Justin: Well, I've been with Services Australia for more years than a lot of people have been alive.
Anne: How many decades? Come on.
Justin: I'm getting close to my third decade.
Anne: Congratulations.
Justin: I came up through the ranks. I've been a Customer Services Officer - so, the person on the other side of the counter. Then, I managed teams there. Then, the big move for me was into the Financial Information Service, which you've already mentioned. It's the free information service Services Australia provides to anybody who has questions about finances. And it was great fun. I really enjoyed doing that. You'd be talking not just about Age Pension eligibility, but where super fits in and what account-based pensions are, because a very common customer would be somebody who's about to retire, knows they have super, has no idea how they got it, and has no idea what happens next. And so, we'd be talking about that. But we also talk about Aged Care, and we talk to young people about how they're investing in the first place. And so, there's a whole investment story that we can help people understand so that they can understand the language, terminology, and roles of the financial professionals.
From there, because I enjoy opportunities like this, I moved into the Community Information Officer role, which is just a chance for me to get out into the public and give the message. This is what the payments are, this is what the eligibility is, this is what's good about things, what's bad about things, and giving that information so that people make their own decisions, but they make them based on good, solid facts. That's what we're trying to give.

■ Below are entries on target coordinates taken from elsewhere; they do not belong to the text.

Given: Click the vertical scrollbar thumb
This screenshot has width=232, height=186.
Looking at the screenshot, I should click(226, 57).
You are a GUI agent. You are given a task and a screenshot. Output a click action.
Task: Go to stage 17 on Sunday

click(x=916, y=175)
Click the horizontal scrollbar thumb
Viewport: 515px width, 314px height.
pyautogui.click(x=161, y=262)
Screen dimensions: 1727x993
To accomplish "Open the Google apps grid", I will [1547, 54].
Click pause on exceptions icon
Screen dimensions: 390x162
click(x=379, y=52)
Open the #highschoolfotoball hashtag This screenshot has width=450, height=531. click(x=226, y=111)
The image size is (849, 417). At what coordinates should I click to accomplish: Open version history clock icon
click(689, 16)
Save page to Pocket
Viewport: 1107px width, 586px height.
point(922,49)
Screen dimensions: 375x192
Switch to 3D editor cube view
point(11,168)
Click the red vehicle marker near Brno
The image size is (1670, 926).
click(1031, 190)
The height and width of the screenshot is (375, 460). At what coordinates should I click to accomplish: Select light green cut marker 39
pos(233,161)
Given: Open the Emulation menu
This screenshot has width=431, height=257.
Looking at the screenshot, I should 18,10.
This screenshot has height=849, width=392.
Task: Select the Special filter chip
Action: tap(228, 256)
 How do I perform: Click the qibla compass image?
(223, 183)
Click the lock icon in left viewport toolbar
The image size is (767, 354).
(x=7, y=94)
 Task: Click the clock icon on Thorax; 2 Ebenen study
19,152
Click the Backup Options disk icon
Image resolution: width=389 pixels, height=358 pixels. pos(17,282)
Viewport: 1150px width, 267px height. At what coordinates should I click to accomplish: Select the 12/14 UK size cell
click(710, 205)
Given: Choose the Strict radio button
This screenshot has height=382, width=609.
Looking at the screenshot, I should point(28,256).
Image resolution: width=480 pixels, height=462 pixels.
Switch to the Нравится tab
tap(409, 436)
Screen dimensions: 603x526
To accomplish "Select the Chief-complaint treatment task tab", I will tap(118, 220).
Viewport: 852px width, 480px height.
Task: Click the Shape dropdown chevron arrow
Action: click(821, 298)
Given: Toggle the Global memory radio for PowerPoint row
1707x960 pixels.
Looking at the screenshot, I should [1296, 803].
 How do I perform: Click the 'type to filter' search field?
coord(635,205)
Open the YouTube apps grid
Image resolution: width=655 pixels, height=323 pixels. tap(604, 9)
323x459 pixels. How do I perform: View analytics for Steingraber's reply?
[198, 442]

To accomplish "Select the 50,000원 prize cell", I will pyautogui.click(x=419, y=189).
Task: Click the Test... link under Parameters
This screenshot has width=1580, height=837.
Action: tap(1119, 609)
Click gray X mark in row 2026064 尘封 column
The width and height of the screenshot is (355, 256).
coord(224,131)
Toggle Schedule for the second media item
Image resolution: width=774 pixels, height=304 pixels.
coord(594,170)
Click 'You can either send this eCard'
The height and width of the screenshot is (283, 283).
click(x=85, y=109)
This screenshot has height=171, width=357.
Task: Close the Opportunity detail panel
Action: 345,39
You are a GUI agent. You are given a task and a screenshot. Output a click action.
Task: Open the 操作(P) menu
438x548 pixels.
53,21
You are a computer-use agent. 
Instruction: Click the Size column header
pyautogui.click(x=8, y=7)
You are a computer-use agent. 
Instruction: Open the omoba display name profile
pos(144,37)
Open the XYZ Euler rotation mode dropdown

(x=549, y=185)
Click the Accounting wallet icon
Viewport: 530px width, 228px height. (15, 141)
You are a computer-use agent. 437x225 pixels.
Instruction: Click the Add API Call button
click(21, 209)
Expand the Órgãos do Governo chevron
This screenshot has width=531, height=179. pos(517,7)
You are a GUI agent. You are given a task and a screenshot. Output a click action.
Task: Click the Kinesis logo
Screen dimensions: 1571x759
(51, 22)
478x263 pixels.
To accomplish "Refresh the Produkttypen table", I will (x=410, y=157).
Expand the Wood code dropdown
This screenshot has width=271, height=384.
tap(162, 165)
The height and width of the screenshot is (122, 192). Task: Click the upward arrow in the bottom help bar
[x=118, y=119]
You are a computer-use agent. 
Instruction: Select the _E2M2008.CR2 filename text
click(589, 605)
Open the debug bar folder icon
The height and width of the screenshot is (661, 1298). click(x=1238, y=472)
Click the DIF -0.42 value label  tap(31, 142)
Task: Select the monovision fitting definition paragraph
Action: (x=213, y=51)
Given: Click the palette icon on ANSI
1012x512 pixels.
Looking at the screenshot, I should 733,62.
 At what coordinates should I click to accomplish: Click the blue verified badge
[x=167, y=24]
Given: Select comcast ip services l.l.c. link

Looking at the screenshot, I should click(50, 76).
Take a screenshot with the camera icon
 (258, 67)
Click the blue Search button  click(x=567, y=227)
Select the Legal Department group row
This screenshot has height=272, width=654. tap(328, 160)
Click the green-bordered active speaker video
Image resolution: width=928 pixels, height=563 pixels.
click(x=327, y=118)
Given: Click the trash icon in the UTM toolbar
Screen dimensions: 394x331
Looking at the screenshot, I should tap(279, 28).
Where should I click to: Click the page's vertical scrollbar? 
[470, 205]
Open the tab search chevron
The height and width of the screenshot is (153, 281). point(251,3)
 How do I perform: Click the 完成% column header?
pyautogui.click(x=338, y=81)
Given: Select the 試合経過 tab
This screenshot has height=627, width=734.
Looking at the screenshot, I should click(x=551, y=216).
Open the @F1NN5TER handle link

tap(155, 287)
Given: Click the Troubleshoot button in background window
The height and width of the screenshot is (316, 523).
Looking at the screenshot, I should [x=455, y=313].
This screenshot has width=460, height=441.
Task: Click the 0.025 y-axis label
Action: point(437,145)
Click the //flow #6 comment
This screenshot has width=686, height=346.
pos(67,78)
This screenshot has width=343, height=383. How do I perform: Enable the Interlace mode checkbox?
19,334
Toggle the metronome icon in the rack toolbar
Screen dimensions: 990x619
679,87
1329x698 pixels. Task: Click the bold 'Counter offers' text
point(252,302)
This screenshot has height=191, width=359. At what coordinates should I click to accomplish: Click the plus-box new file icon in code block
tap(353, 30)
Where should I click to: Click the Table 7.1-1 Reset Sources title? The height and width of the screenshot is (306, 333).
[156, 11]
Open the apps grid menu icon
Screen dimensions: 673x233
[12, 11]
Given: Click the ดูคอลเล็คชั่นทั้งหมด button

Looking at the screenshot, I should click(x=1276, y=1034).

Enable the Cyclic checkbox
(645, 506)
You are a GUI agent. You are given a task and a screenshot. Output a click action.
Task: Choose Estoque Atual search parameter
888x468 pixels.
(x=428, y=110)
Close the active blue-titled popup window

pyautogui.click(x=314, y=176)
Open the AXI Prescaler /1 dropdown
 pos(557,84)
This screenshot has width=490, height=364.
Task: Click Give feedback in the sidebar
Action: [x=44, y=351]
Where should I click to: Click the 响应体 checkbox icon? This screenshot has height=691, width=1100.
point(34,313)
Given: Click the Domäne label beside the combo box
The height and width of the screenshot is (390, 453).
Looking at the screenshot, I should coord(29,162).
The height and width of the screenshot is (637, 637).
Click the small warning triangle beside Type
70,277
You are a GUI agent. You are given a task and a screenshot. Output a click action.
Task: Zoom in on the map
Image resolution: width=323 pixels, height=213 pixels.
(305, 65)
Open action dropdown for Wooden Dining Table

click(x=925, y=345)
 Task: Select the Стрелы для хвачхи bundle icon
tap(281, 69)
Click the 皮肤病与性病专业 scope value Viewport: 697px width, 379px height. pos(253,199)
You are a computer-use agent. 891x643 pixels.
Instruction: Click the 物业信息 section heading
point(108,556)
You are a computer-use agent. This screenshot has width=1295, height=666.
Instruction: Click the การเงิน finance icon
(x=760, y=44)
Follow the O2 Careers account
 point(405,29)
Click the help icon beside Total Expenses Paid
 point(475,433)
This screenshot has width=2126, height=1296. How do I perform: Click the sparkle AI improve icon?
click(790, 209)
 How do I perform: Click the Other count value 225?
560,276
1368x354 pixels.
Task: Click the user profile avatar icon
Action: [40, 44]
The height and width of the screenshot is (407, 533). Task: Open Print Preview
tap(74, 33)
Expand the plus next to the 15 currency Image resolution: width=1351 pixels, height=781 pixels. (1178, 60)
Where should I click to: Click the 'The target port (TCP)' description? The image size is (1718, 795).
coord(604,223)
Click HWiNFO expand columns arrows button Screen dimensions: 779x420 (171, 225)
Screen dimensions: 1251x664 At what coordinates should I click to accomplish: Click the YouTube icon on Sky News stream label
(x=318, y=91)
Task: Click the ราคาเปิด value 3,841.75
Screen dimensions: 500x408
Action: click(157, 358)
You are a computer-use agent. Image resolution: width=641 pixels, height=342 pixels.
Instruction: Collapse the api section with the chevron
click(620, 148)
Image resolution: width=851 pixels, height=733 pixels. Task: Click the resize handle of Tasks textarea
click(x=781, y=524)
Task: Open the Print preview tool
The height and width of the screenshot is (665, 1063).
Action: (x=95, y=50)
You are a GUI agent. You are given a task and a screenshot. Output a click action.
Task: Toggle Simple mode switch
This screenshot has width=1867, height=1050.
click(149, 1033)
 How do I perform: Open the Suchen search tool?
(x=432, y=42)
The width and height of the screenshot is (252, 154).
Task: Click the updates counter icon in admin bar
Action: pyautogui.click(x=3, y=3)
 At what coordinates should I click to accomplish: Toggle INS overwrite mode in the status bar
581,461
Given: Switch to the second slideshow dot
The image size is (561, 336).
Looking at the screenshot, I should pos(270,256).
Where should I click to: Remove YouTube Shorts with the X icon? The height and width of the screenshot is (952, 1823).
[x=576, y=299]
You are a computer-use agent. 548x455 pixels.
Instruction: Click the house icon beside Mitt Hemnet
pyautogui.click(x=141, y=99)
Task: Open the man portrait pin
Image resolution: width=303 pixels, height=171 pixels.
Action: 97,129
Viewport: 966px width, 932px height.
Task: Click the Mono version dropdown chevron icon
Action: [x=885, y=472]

Anne: I bet many of our viewers and listeners didn't know that was a service the Government provided. And how lucky are we as a country to have such a fantastic service that we're able to access at no cost? It's truly, truly amazing. What's your favourite thing about your job?
Justin: Oh, this.
Anne: Coming to the Super Insider podcast!
Justin: (laughs) The opportunity to get out to the public and answer questions and have that enlightenment where people see the cloud of them not knowing what is going on…
Anne: The lights come on.
Justin: Yes, the lights come on, helping them understand. With a couple of quick pieces of information, there is guidance where there was a wall, and we really didn't know where to go.
So, it's all about that, all about helping people in however we can.
Anne: Justin, you and I get out of bed to go to work for the same reason. Helping people make good choices gives them that sense of empowerment and control when they're probably feeling they're showing up at Services Australia, maybe feeling lost or scared, and they walk out feeling very different.
Justin: We certainly have a lot of people who have an idea about Age Pension. But that is absolutely the Aged Care story. ‘Mum or Dad needs to go into Aged Care, and they're talking about big amounts of money, and I don’t know how I'm going to do that’. It's all very confusing. They come out, after seeing either our Aged Care specialist officers or the financial information service, and it's all clear. There is a path. This is all possible. It’s something that we can do. And seeing that transformation is just a joy.
Anne: Speaking of joy, the Age Pension is joy. It's joyous because what I love about the Age Pension, I think it was introduced in the 1920s…
Justin: It's been around for a very long time.
Anne: A very long time. It's one of the great policy achievements so ordinary Australians could retire with dignity. That safety net is so that people can put food on the table. A marvellous achievement.
Justin: Yes, that guarantees that if I meet the residency requirements for pension with my income and assets under the limits, which means that I don't necessarily have much, I will have a source of income, and I'll have that source of income until the day I die. Regardless of whether I did or didn't pay any tax. That's not part of the picture. It's what are your circumstances right now. Are you of the right age? Where are your income and assets? Are you a resident? Can we pay the pension to you?
Anne: I'm a Sound of Music junkie. I got married in Salzburg. My kids of all got Sound of Music-type names. So, as Maria von Trapp said, let's start at the very beginning. It's a very good place to start. Age Pension. Let's just assume that someone has come down from Mars. What is it and how are you eligible?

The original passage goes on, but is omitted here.